Mendonca joined HSBC since 2006, holding product, transformation and strategy leadership roles in India, Hong Kong and the UK. He is currently chief growth officer for HSBC’s global trade and receivables finance (GTRF) division, a role that he took on last year.

“I am delighted to be leading this exciting fintech venture, which reflects HSBC’s vision to help businesses grow as they increasingly operate across e-commerce platforms,” said Mendonca. “The joint venture’s technology will embed HSBC solutions into such venues so that customers can access financing when and where they need it.”

Mendonca will continue with his current responsibilities at the bank until a successor is appointed. Joining him in the C-suite of the new company is Shehan Silva, who will take on the chief operations officer position. Silva brings more than 25 years of experience across commercial banking, payments and FX and is currently HSBC’s head of digital solutions for global trade and receivables finance.

The board of the new business will be chaired by Barry O’Byrne, HSBC’s CEO of global commercial banking.


Surecomp names CargoX as new partner on RIVO platform

Trade finance software provider Surecomp announced that CargoX, the blockchain-based platform for electronic trade documents is joining RIVO, the trade finance platform that it launched 18 months ago.

“This partnership enhances Surecomp’s ecosystem, providing customers with centralised access to a range of top-tier electronic trade document solutions to enhance their digital trade finance operations,” a release added.

Operating its own independent Blockchain Document Transfer (BDT) platform, CargoX is used by 117,000 businesses daily for encrypting and transferring electronic trade documents across the globe. 

Since its inception in 2018, the BDT platform, typically used by shipping, logistics and government entities “has sent in excess of 5.5 million documents. Its rapid expansion is attributed to ease of use, akin to email or e-banking, military-grade encryption and real-time transfer times.

“By expediting the digital exchange of documents such as bills of lading, customers are benefiting from substantial time and cost savings with optimal security.

Peter Kern, VP Sales at CargoX, commented: “Our partnership with Surecomp is instrumental in facilitating significant progress in the industry’s efforts to become more secure, efficient, and sustainable. Our customers and now customers of RIVO, know they are using the most secure trade document transfer service, and in doing so are promoting trust and transparency in global trade.”

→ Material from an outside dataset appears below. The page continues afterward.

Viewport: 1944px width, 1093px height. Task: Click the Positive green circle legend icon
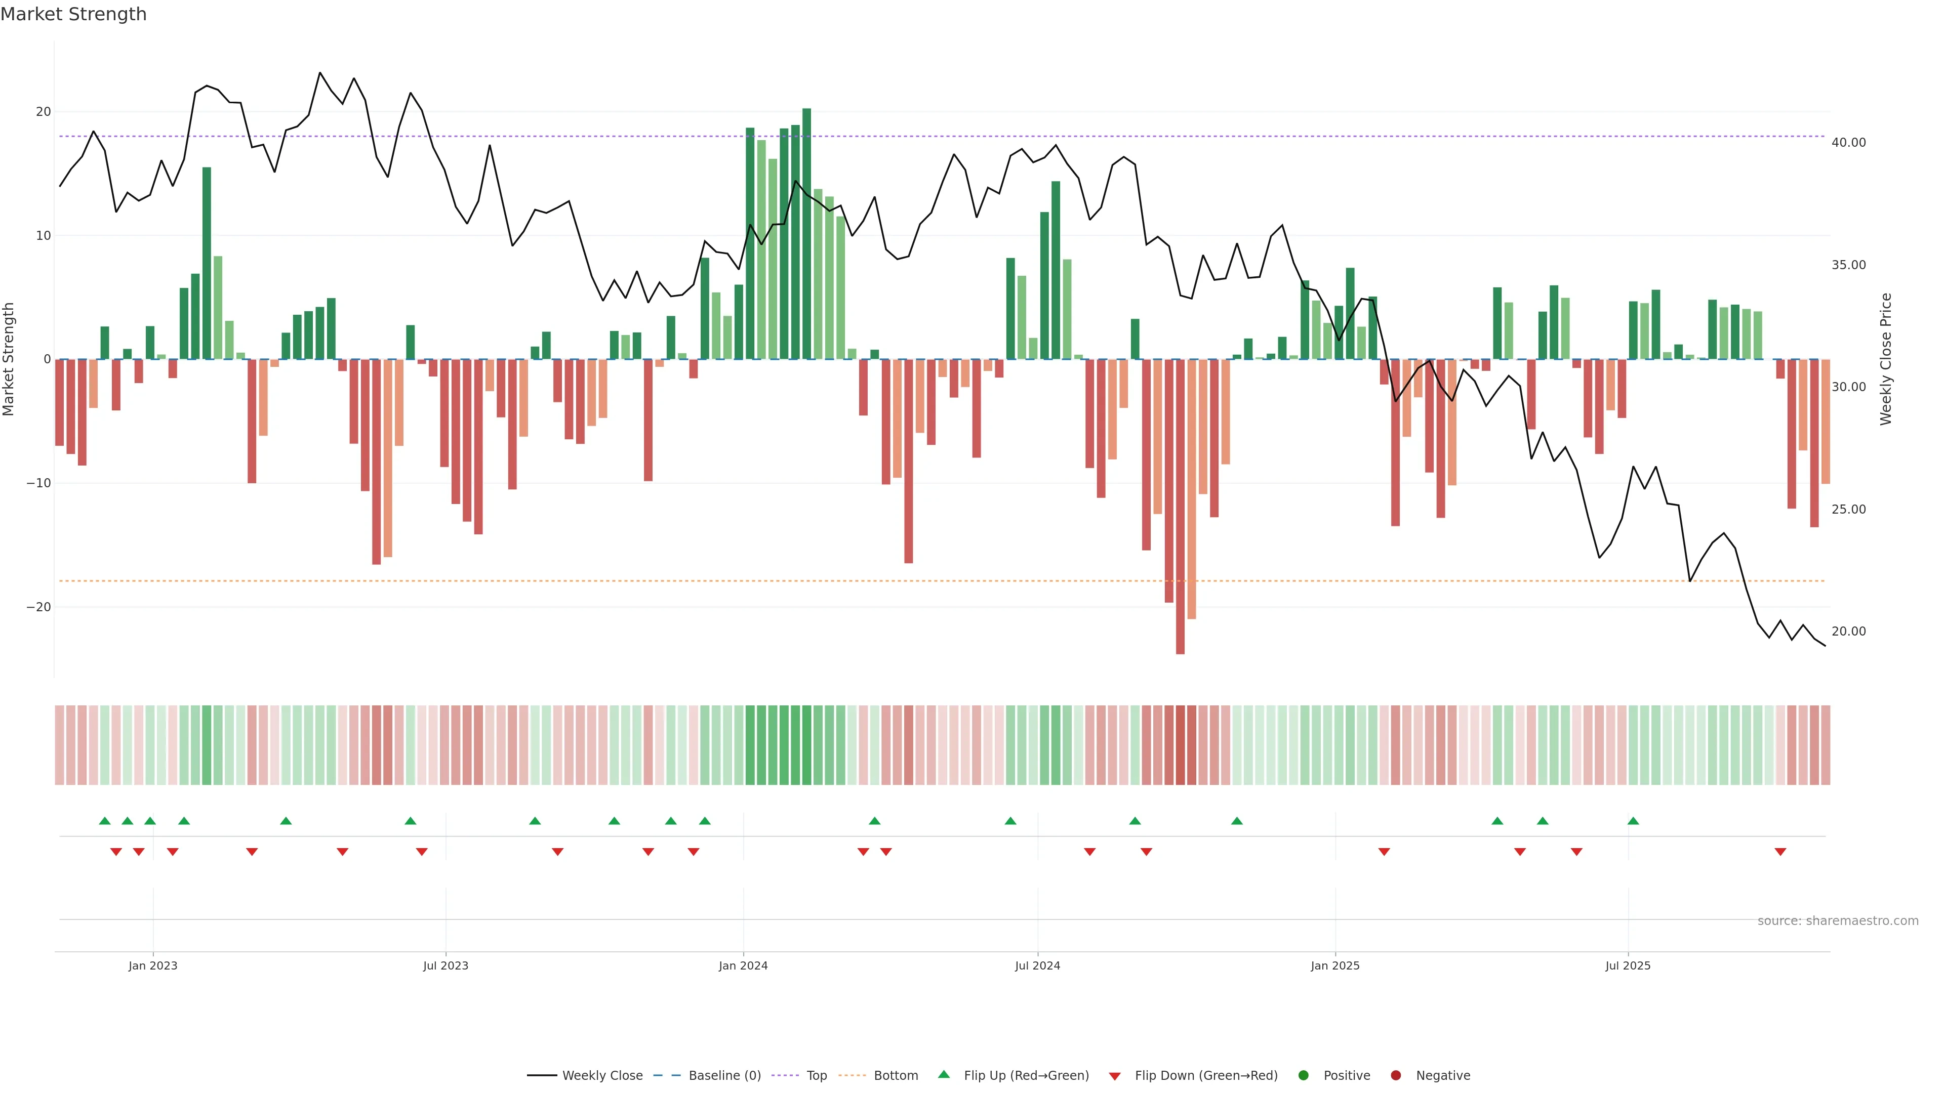1303,1075
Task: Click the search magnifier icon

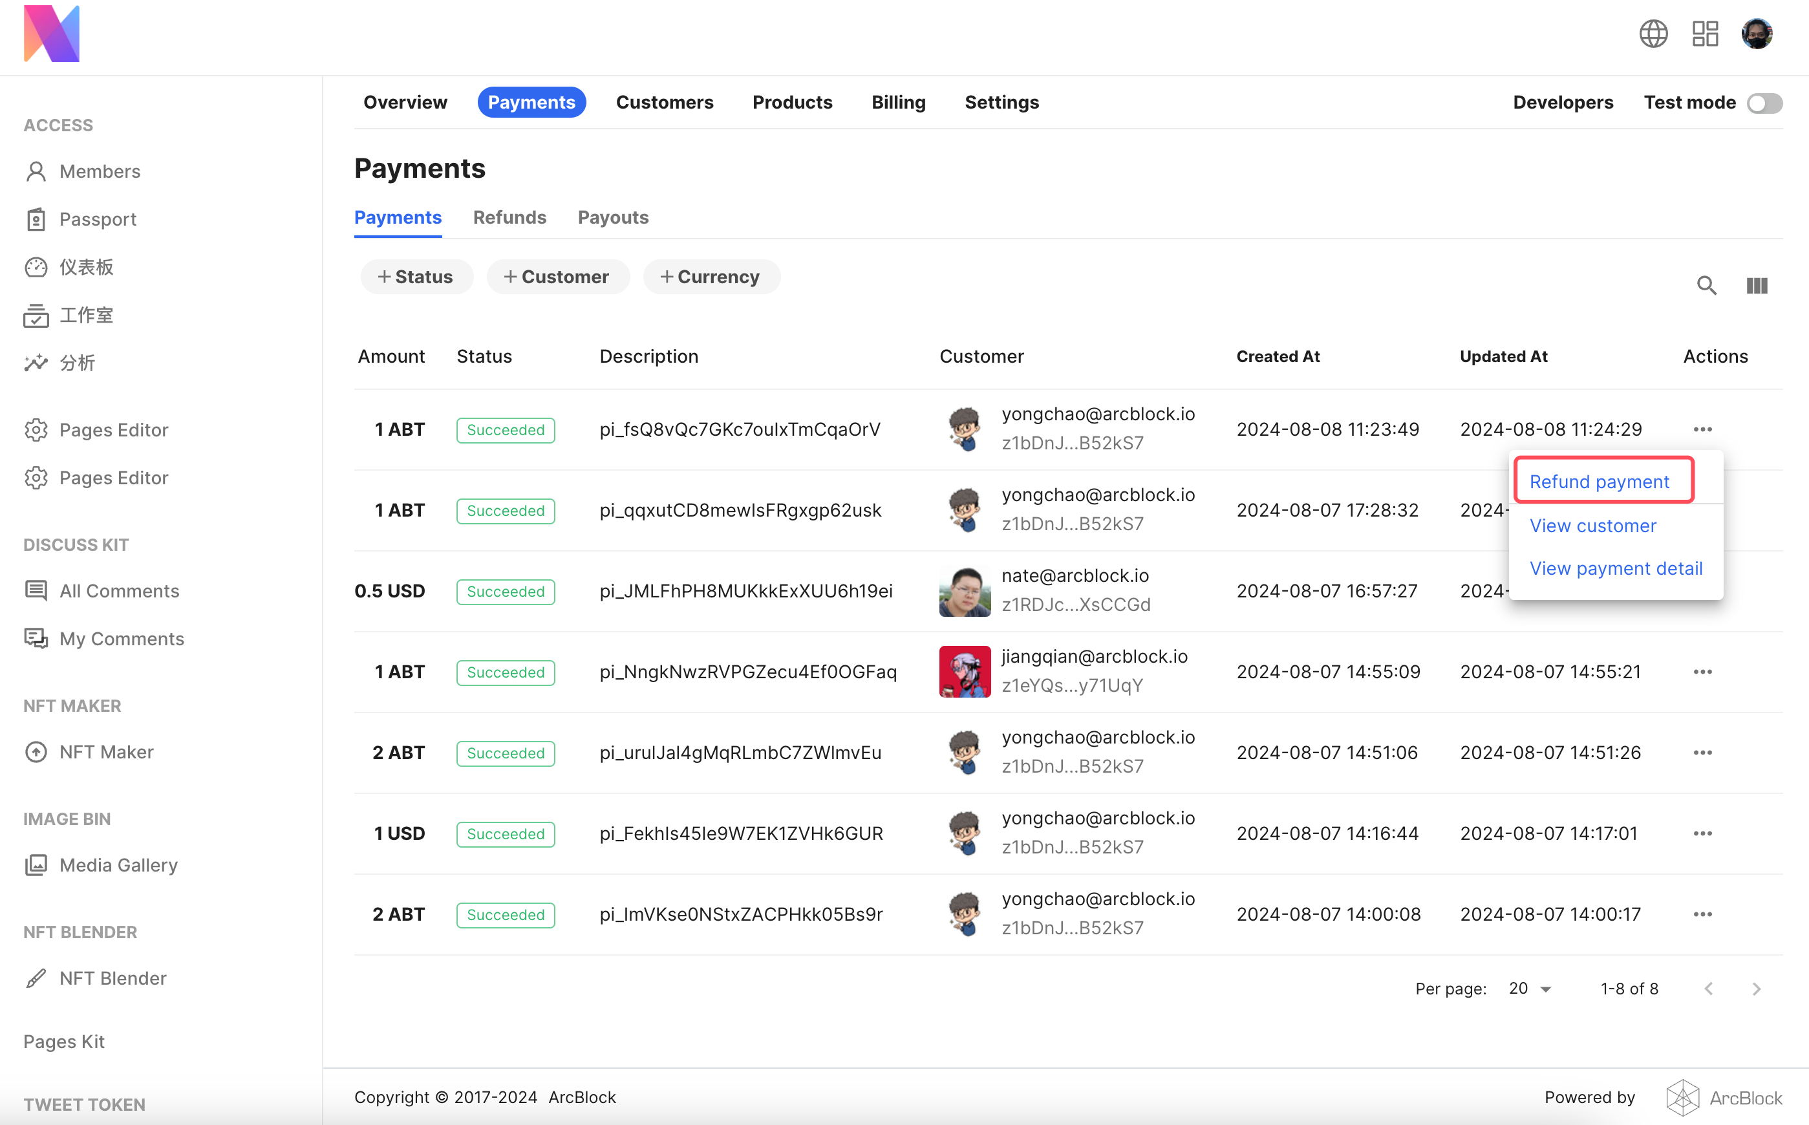Action: (x=1706, y=286)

Enno-Burghard Weitzel, Surecomp’s SVP of Strategy, Digitisation and Business Development, added: “A digital hub enabling the trade finance process to be seamlessly processed in one place, the value of RIVO is in providing centralized access to functionality for every step. The transfer of electronic trade documents is absolutely fundamental, which is why we are delighted to welcome CargoX as another key industry provider in this space.”